FRIDAY, July 2 (HealthDay News) -- Research in mice suggests that scientists may have a new lead on using gene therapy against the virus that causes AIDS.
The researchers tinkered with human stem cells and then inserted them into mice where they multiplied into immune system cells that provided protection against infection with HIV, according to a study released online July 2 in Nature Biotechnology.
The results are unlike typical research in animals because the mice have been "humanized": They have human immune systems and resisted a human disease. Still, until research is conducted on humans, there's no way to know if the treatment will work in people. And it may be years until that happens.
But there are high hopes. "It's a one-shot treatment if it works," noted study co-author Paula Cannon, associate professor of molecular microbiology at the University of Southern California.

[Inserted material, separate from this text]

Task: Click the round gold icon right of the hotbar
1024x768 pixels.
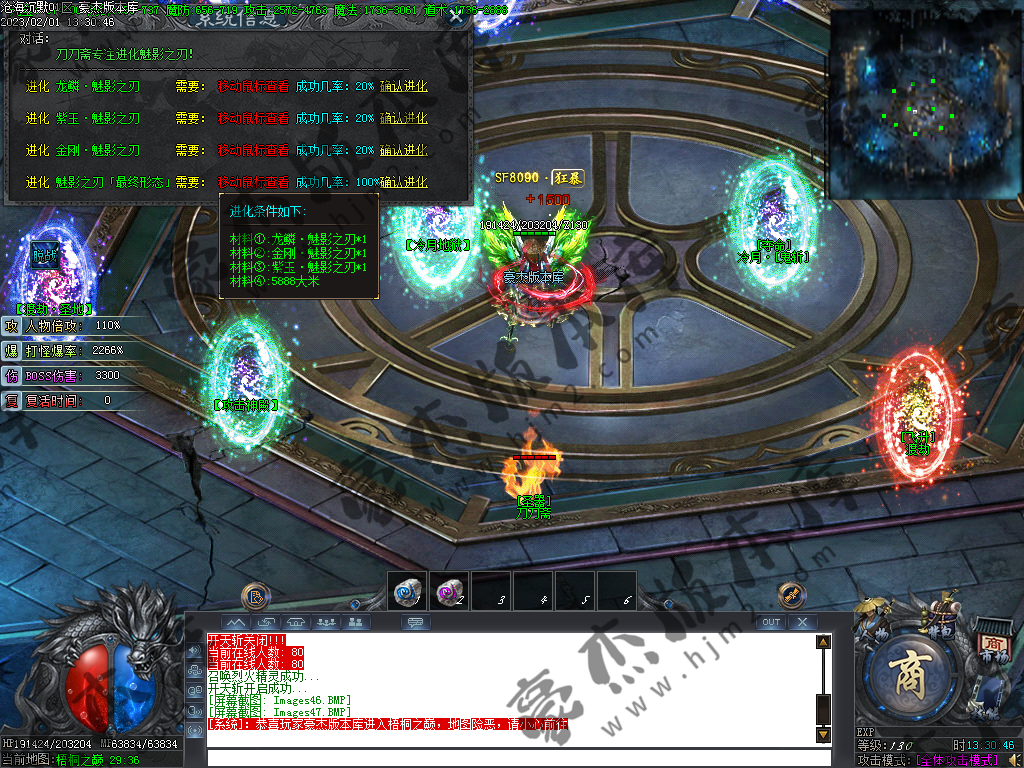Action: coord(791,594)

In gene therapy, doctors try to coax the human body into doing something differently by tweaking its genetic structure. To treat HIV, the virus that causes AIDS, scientists have been experimenting with using gene therapy to boost the immune system.
In the new study, researchers engineered human stem cells -- cells that create other cells -- to lock a kind of "door" that allows HIV to enter.
The door, a "receptor" on immune cells linked to a gene known as CCR5, is disabled in a very small percentage of people, and those people appear to be virtually immune to HIV.
"That's like nature telling us how to cure AIDS," Cannon reasoned. The idea of the experimental treatment is "to engineer a patient's own cells so they'd be resistant to HIV" in much the same way.
The researchers did this by "cutting" a gene in the stem cells. These genetically manipulated cells did try and repair the injury, Cannon noted, but they didn't do a good job and HIV's way in was essentially disabled.
The researchers inserted these tweaked stem cells into the humanized mice and other mice, then tried to infect them with HIV.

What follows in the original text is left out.